Certain investors who made a lot of paper profits have also lost a lot of that money on the way down. It has been a turbulent and troubling ride for many, and it goes to show once again that stock market investing is not for the faint of heart. CNBC.com reported that one well-known Reddit user lost $13 million dollars when GameStop stock turned south in early February:
Keith Gill — who goes by DeepF------Value on Reddit and Roaring Kitty on YouTube — says he suffered a loss north of $13 million alone from his GameStop bet, but he's still not selling.
He's the man who helped inspire the epic short squeeze in GameStop last week that sent shockwaves through Wall Street. Through YouTube videos and Reddit posts, Gill attracted an army of day traders who cheered each other on and piled into the brick-and-mortar video game stock and call options, creating a massive short squeeze as the shares jumped 400% last week alone.
Those are wildly outsized profits and losses compared to what one might typically expect. It is unfortunately giving a lot of people all the wrong ideas about what it means to be an investor. People are not sure how much they might expect to generate from their own trades.
Avoid the Hype of Meme Stocks With Concrete Facts and Figures
The best thing to do for one's portfolio may be to turn off the financial news channels entirely when you are thinking about your investment strategies. It is low-hanging fruit for the financial news channels to put up stories like the one described above. Those types of stories get the attention of an audience and produce plenty of clicks for financial websites. However, they are not the typical experience of the average investor. Instead, average investors should focus on what they can actually generate realistically and long-term.
The Standard and Poor 500 (S&P 500), which is considered the benchmark for the stock market as a whole, has produced annualized returns of approximately 10-11% each year from 1926 to 2018 according to historical records. This means that an investor that buys something as boring and unoriginal as an S&P index fund can expect to make 10-11% per year over the long run. Yes, there will be some years when their funds decrease. However, there will also be some years when they see their funds grow by 20%, 30%, or more. Overall, the average comes out to somewhere around that 10-11% mark. That is significant when considering the amount of money that one can put into the stock market. It is the basis from which many are able to generate enough wealth for themselves that they can retire comfortably.
A steady 10-11% growth rate is a lot more comfortable to most people than the wild swings of meme stocks. It is just far too easy to lose a large portion of one's nest egg by mistiming the market and purchasing a meme stock when it is hitting its high watermark. No one is able to consistently pick the exact right moment to purchase stock over the long run, so it is not worth even attempting to do so.

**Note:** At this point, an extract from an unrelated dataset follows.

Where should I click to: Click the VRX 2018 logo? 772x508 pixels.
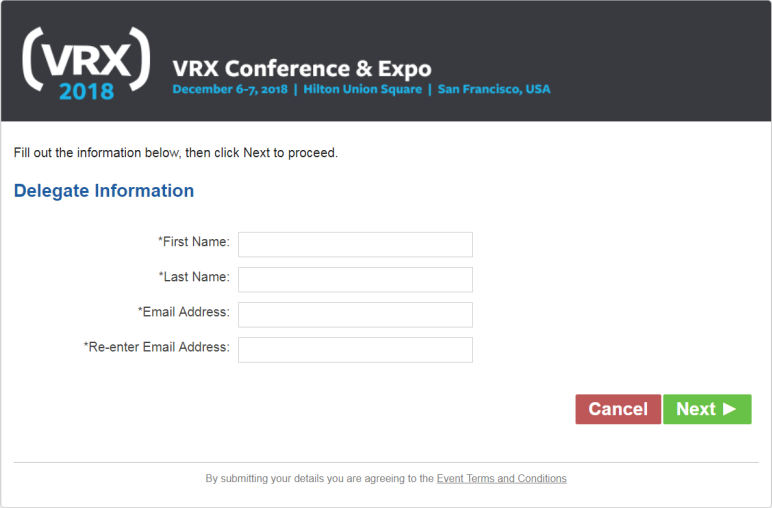click(x=86, y=64)
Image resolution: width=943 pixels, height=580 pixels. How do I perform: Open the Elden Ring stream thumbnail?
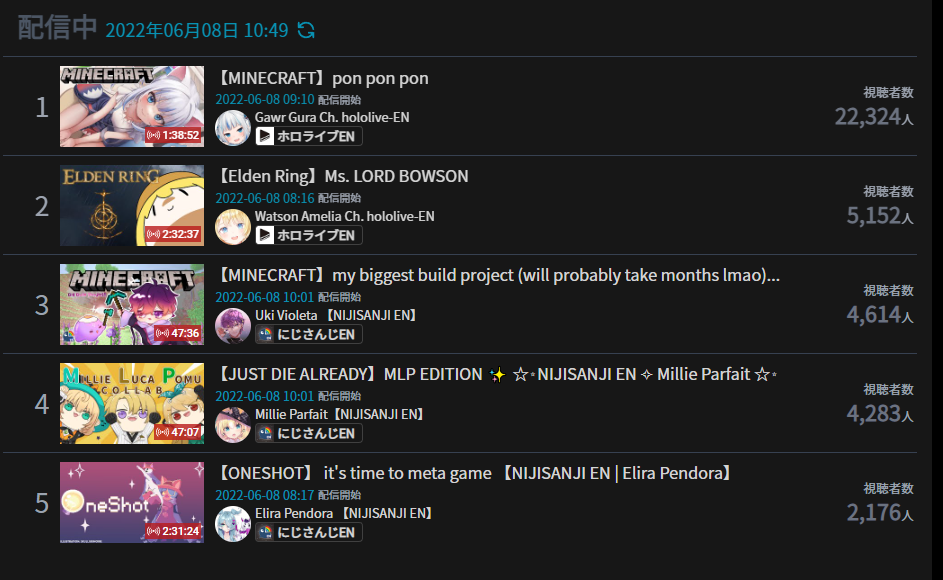[x=132, y=205]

Instead, the safer method is to place money in low-cost index funds and allow the averages to do their work.
Meme stocks can be a trap you want to avoid when investing in the stock market. Learn more about implementing a long-term investing strategy.
Learn More About Meme Stocks
Those who absolutely cannot get away from their investing lives might want to consider purchasing stock. These are much riskier than just investing in the broad market. However, they can allow an investor to dip their toes into some speculative waters without getting too far. However, should one decide to do this, avoid picking the meme stocks. Those names are too volatile and can move too aggressively based on news stories. Instead, steer for clear waters and the safest types of investments that you can find.